In 1974, former University of California regent William Matson Roth decided on a similar good-government tack. Once again, a millionaire spent freely to gain political office. As a self-funded candidate, Roth would of course be beholden to no one, since there would be no financial strings on him. (Sound familiar?) As it turned out, he would not be beholden to many voters, either, since they cast their ballots for other candidates. He came in fourth in the Democratic primary. The winner? Jerry Brown.

For a while, it looked like U.S. Rep. Mike Huffington, a Republican from a California coastal district, might be the exception to the rule that rich candidates can't buy political office. He had displaced his predecessor, a long-serving Republican congressman from Santa Barbara, by washing him away in a tidal wave of money in the 1992 GOP primary. All told, Huffington spent $5.4 million dollars for a congressional seat (but at least he got it). Naturally political consultants and media outlets rejoiced and salivated when Rep. Huffington began to gear up in 1994 for a U.S. senate race against incumbent Dianne Feinstein.

Again, money flowed like water—$28 million this time. But Mike never became a U.S. senator. In rapid succession, Huffington lost to Feinstein, announced he was gay (or at least bisexual), and divorced his wife Arianna. (She probably didn't mind, though, since it was now clear that Mike was not her ticket to becoming First Lady.)

These lessons were lost on former airline executive Al Checchi, who thought it would be nice to be California's governor. He never made it to the general election. In 1998 he dropped $39 million into the Democratic primary, but lost to Gray Davis, who spent “only” $9 million.

Enter Meg Whitman, today's self-funded, no-strings-attached candidate. If nothing else, she is a walking and talking (but not very much) one-woman stimulus for California's political economy. She could have gotten a lot more bang out of her $140 million if she had spent half of it on charity instead of those incessant, aggravating, and mind-numbing advertisements. (Meg, ever heard of diminishing returns? How about diminishing election returns?)

Is it ironic or merely amusing that Whitman's opponent in Tuesday's election—the once and future governor Jerry Brown—made his political career back in the 1970s by sponsoring the Fair Political Practices Act, which created the reporting mechanism that tracks all of this wacky campaign spending and established the state's disclosure rules (which the federal government would do well to emulate)?
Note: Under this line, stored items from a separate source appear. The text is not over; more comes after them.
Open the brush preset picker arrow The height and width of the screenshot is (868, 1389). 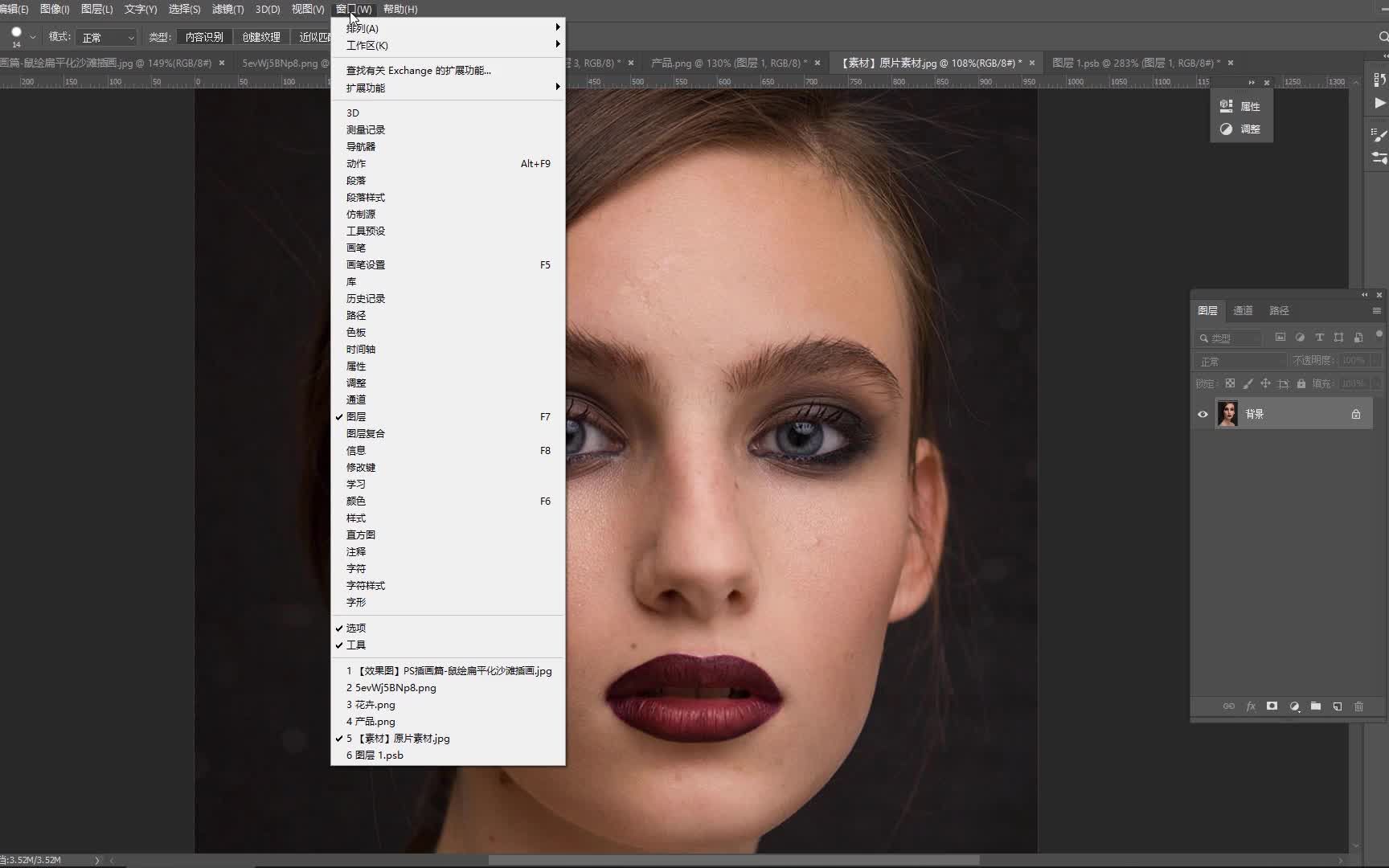(x=33, y=37)
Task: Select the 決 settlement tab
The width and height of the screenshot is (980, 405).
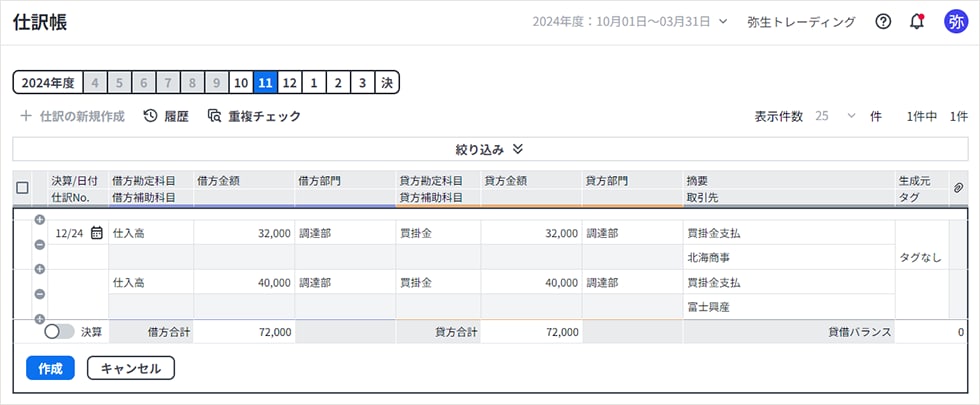Action: coord(387,82)
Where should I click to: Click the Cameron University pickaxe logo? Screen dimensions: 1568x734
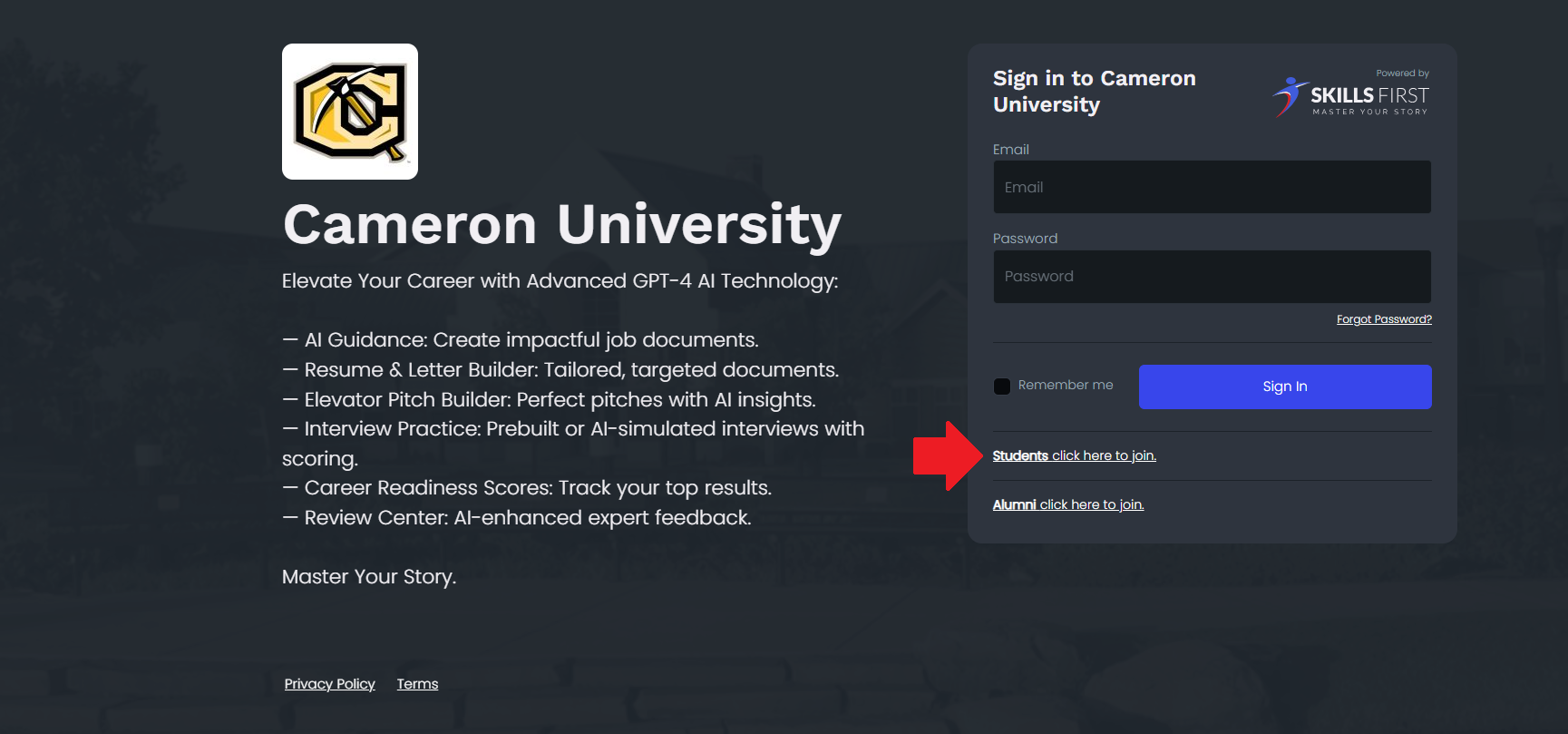click(x=350, y=112)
The Fair Political Practices Commission recently released a report that makes for some sadly entertaining reading: Breaking the Bank: Primary Campaign Spending for Governor since 1978. Shake your head and cluck your tongue while scanning the cost-per-vote data for the losers, who clearly had more dollars than sense (or votes).

Let's give Jerry Brown the last word. From an article by Bill Boyarsky in the Los Angeles Times, December 28, 1973, when Brown was California's secretary of state and gearing up for his first successful gubernatorial run:
Democratic Secretary of State Edmund G. Brown Jr. proposed Thursday that he and the other prospective candidates for governor spend no more than $750,000 each in the 1974 primary election.